╭─ 本文
その第一〜三巻が、円地文子による源氏物語だ。今さら「若い人」のためのダイジェスト版など読むつもりもなかったのだが、古本屋で立ち読みしていたら、この本の鑑賞を氷室冴子が書いていることに気が付いた。前にも書いたとおり、僕は氷室冴子のファンだった。

小説であれエッセイであれ、氷室の文章の持ち味は軽妙洒脱なユーモアにあったと思う。ただ、この「鑑賞」には、氷室らしいユーモアが一切見られない。まるで国文学の先生のように、生真面目に円地の源氏について批評している。

円地が新潮文庫版の「全訳」の中で、源氏物語の原文には見られない大胆な「加筆」をしていることは、前に見た。
それだけでなく、原文を大きく「削除」しているダイジェスト版の方でも、逆に「加筆」しているという指摘は、この作家の執念と言うかコダワリの強さを感じさせられ面白い。

氷室によれば、キーワードは「視覚と嗅覚に訴えてくる圧倒的な官能美」ということになるだろう。
╰─
╭─ 項目の抜粋
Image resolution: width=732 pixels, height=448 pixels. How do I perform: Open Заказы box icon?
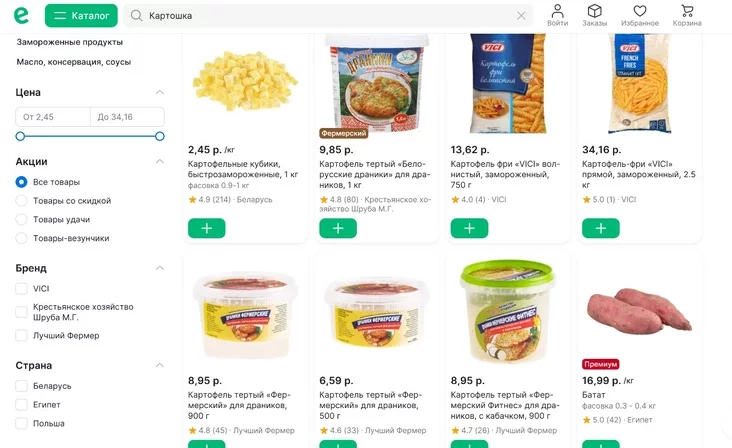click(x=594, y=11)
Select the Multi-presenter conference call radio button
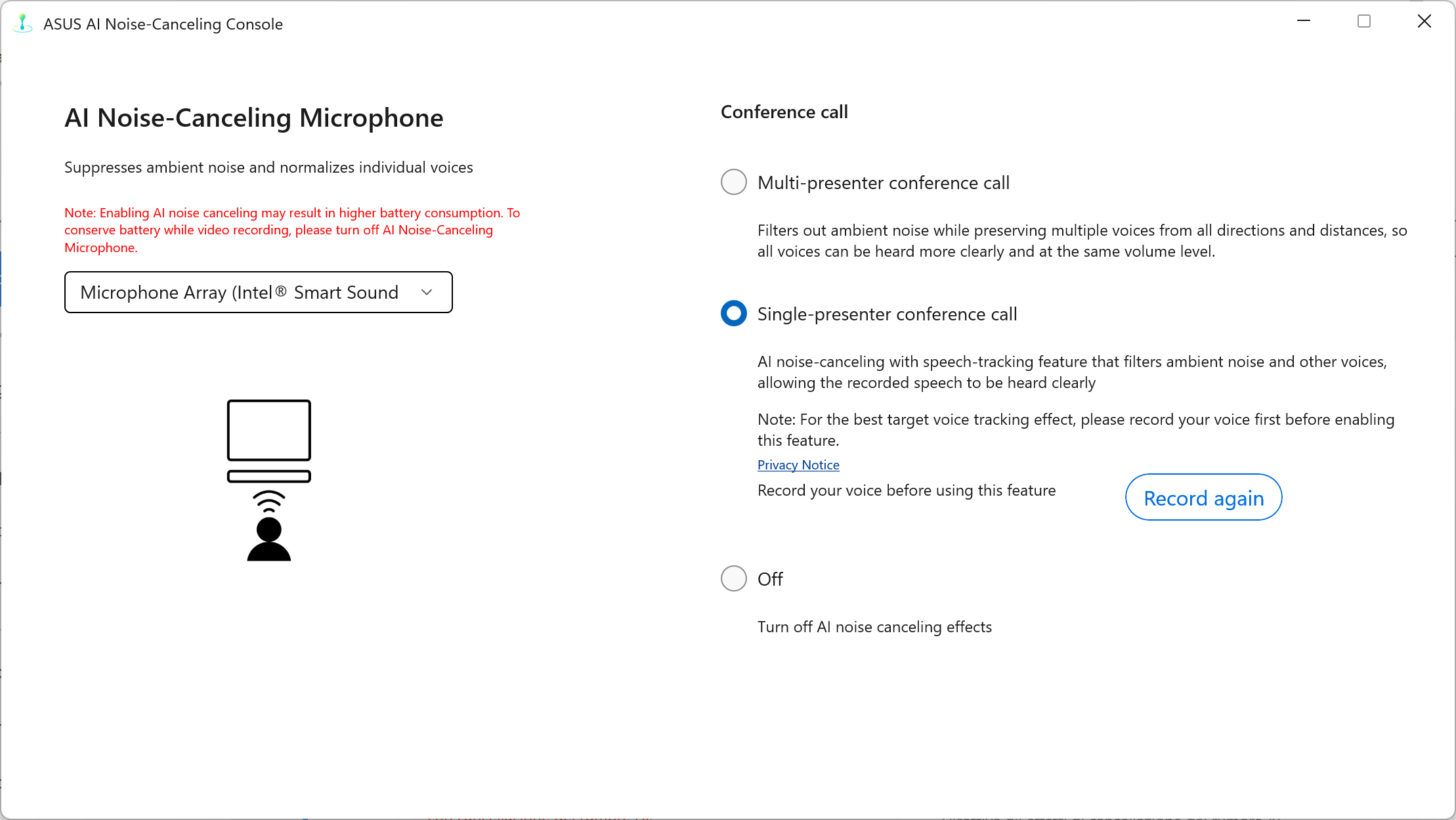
╰─
╭─ 項目の抜粋
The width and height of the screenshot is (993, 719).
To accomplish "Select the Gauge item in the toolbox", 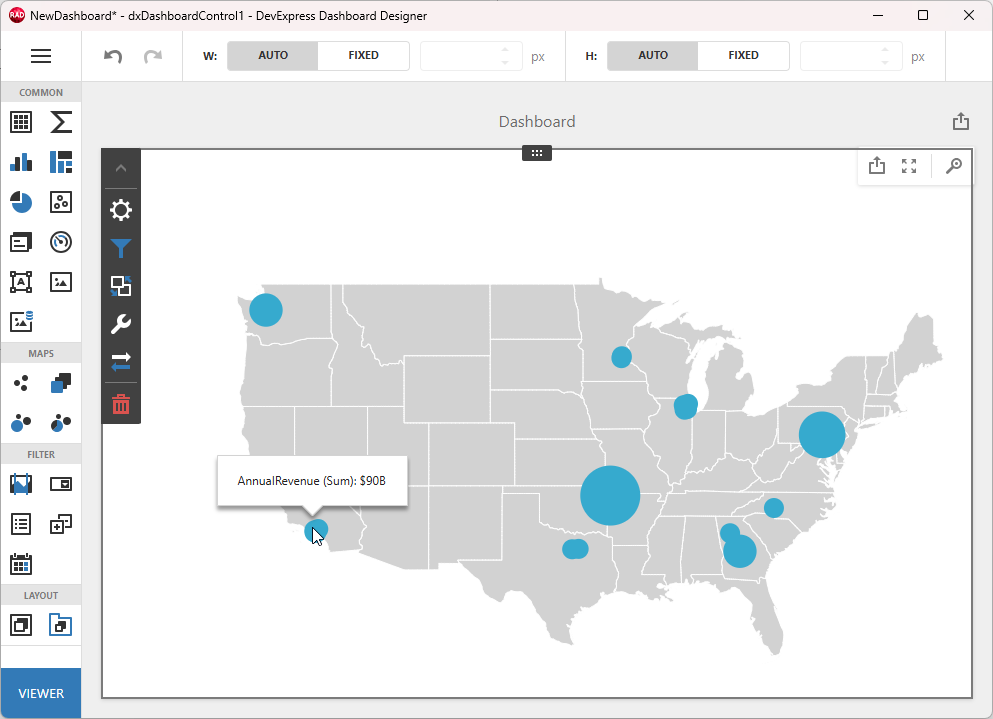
╰─
╭─ 項目の抜粋
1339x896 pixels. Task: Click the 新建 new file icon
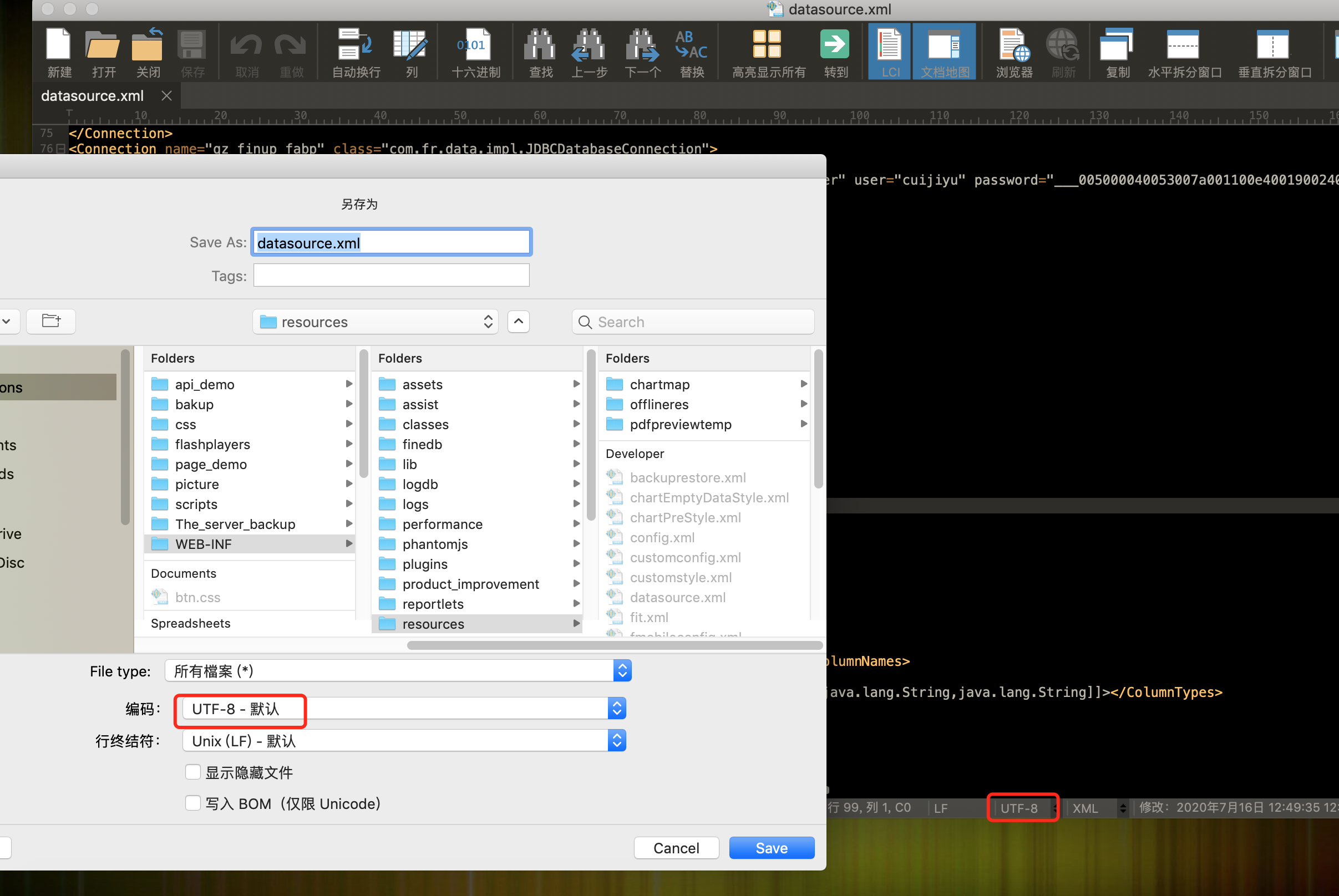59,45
╰─
• 課題内容
本文のうち、「小説であれエッセイであれ、氷」で始まり「の強さを感じさせられ面白い。」で終わる部分を、一字も変えずに書き写してください。

• 解答
小説であれエッセイであれ、氷室の文章の持ち味は軽妙洒脱なユーモアにあったと思う。ただ、この「鑑賞」には、氷室らしいユーモアが一切見られない。まるで国文学の先生のように、生真面目に円地の源氏について批評している。

円地が新潮文庫版の「全訳」の中で、源氏物語の原文には見られない大胆な「加筆」をしていることは、前に見た。
それだけでなく、原文を大きく「削除」しているダイジェスト版の方でも、逆に「加筆」しているという指摘は、この作家の執念と言うかコダワリの強さを感じさせられ面白い。